The animal plunged into the snow, and tossed and floundered and made a
rush onward.
But the other drivers held back, and, instead of following, shouted to
the first driver to stop, and cried to the passengers to hold on. Not
a cry of fear escaped from any one of the ladies. All did as they were
directed, and grasped the stakes of their sleds, looking up at the
slope with white lips, and expectation of horror in their eyes,
watching for the avalanche.
And down it came, a vast mass of snow and ice--down it came,
irresistibly, tremendously, with a force that nothing could withstand.
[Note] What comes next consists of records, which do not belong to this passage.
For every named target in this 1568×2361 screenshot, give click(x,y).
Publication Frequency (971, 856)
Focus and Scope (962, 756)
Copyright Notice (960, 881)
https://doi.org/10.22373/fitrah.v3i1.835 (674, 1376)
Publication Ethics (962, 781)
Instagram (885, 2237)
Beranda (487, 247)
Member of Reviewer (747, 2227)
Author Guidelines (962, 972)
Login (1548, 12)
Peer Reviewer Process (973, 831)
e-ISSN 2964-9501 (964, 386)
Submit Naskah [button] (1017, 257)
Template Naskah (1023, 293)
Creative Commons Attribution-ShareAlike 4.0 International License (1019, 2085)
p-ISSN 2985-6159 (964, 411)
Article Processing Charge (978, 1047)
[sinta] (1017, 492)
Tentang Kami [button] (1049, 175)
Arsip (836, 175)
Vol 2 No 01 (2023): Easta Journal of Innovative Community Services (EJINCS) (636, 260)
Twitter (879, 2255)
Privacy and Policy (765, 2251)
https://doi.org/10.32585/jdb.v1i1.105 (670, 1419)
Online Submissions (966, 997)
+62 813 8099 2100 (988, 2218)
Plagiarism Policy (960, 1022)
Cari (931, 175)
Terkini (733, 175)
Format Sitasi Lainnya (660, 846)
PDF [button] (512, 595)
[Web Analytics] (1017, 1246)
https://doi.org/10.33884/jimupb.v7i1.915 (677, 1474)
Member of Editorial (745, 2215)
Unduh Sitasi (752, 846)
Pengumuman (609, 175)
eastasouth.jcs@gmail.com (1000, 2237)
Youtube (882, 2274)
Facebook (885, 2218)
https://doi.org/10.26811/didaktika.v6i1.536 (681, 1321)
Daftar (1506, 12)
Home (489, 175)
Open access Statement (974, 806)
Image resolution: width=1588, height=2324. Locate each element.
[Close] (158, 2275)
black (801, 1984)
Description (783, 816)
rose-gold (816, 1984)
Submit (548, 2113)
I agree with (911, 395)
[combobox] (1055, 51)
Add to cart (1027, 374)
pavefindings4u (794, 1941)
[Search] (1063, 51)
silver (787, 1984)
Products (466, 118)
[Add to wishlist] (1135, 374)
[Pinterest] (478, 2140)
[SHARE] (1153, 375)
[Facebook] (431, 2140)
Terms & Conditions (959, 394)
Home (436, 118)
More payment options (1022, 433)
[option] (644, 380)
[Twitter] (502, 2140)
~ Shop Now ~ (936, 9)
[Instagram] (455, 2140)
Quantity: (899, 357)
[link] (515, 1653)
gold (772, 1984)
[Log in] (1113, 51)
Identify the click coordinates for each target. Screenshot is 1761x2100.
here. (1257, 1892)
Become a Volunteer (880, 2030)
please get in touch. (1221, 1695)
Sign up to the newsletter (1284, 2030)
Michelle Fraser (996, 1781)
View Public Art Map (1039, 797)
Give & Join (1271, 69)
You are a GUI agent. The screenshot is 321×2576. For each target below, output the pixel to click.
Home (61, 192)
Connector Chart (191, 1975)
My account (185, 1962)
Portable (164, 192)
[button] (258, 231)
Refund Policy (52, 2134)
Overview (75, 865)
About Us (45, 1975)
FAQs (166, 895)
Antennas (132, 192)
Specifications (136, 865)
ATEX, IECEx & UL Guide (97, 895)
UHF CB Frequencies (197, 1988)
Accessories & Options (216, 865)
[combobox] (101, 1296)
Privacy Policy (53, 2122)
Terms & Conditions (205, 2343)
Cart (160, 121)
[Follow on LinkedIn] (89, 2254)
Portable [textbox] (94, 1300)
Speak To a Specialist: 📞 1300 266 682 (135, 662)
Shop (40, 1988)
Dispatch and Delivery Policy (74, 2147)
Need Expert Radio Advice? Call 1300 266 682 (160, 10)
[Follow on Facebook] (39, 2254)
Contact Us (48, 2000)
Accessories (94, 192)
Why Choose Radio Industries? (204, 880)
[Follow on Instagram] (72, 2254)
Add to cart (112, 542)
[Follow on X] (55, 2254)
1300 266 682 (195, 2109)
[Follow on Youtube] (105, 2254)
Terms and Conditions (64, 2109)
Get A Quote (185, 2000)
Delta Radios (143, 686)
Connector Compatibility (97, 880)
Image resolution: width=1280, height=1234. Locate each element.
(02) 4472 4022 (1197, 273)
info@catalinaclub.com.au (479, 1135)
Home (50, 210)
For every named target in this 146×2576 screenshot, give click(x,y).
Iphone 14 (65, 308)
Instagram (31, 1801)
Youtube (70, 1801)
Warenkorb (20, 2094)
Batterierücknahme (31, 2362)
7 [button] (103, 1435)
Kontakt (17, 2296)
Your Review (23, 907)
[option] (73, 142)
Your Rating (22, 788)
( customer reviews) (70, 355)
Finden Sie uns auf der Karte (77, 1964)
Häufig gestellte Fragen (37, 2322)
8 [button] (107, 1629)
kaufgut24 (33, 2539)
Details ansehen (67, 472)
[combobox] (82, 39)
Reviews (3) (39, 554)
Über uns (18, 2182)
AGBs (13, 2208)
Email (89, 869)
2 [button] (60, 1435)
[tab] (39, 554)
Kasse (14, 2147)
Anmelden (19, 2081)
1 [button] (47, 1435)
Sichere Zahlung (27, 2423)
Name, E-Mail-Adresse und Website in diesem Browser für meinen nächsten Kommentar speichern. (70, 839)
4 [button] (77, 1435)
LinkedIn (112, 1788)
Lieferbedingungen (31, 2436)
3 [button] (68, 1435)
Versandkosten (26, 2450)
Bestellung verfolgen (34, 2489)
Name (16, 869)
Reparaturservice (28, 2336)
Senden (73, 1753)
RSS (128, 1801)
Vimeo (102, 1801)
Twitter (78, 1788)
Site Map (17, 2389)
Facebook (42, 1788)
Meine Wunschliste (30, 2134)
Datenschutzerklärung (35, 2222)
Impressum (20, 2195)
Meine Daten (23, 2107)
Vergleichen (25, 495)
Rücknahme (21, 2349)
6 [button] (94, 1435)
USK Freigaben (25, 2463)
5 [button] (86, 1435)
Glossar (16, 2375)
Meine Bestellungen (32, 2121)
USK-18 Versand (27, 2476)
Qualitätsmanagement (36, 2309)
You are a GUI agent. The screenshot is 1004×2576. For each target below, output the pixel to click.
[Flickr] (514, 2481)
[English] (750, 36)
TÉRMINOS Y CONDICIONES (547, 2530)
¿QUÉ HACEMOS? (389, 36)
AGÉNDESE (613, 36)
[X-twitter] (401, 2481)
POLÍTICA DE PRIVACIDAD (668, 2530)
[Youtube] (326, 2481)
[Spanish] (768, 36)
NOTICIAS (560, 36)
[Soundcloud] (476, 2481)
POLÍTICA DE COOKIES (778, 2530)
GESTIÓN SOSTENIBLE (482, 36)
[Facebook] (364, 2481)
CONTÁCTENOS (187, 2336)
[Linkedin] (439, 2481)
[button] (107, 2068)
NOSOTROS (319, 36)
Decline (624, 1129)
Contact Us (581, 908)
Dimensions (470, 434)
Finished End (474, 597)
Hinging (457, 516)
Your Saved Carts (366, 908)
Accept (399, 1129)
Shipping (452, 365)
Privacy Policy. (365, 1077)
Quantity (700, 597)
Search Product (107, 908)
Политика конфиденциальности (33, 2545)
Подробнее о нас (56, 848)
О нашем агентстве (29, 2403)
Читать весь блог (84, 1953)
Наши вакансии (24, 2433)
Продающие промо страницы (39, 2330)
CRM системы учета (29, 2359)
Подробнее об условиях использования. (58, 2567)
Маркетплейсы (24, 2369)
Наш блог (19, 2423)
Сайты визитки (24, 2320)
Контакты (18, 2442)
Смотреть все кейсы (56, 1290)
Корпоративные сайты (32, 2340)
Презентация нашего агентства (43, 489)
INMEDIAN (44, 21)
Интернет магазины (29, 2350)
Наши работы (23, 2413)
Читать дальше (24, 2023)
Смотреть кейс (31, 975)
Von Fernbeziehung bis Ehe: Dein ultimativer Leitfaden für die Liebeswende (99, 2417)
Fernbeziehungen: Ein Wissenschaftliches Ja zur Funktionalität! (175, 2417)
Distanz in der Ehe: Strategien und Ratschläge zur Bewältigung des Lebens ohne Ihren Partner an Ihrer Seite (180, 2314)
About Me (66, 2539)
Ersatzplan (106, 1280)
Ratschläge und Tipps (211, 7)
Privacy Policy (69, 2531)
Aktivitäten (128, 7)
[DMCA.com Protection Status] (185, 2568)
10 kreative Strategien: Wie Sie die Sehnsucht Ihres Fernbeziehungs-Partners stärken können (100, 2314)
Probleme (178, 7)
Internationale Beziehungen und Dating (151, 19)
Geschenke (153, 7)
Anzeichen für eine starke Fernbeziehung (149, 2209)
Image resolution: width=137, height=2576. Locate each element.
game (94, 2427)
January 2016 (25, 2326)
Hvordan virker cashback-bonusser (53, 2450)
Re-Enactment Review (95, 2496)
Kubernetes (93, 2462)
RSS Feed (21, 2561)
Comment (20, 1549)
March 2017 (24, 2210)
All eyes watched its progress in the silence of utter and helpless
terror. It came. It struck. All the sleds in the rear escaped, but
Minnie's sled lay in the course of the falling mass. The driver had
madly rushed into the very midst of the danger which he sought to
avoid. A scream from Minnie and a cry of despair from the driver burst
upon the ears of the horrified listeners, and the sled that bore them,
buried in the snow, went over the edge of the slope, and downward to
the abyss.


CHAPTER II.

THE PERILOUS DESCENT.
The shriek of Minnie and the driver's cry of despair were both stopped
abruptly by the rush of snow, and were smothered in the heap under
which they were buried. The whole party stood paralyzed, gazing
stupidly downward where the avalanche was hurrying on to the abyss,
bearing with it the ill-fated Minnie.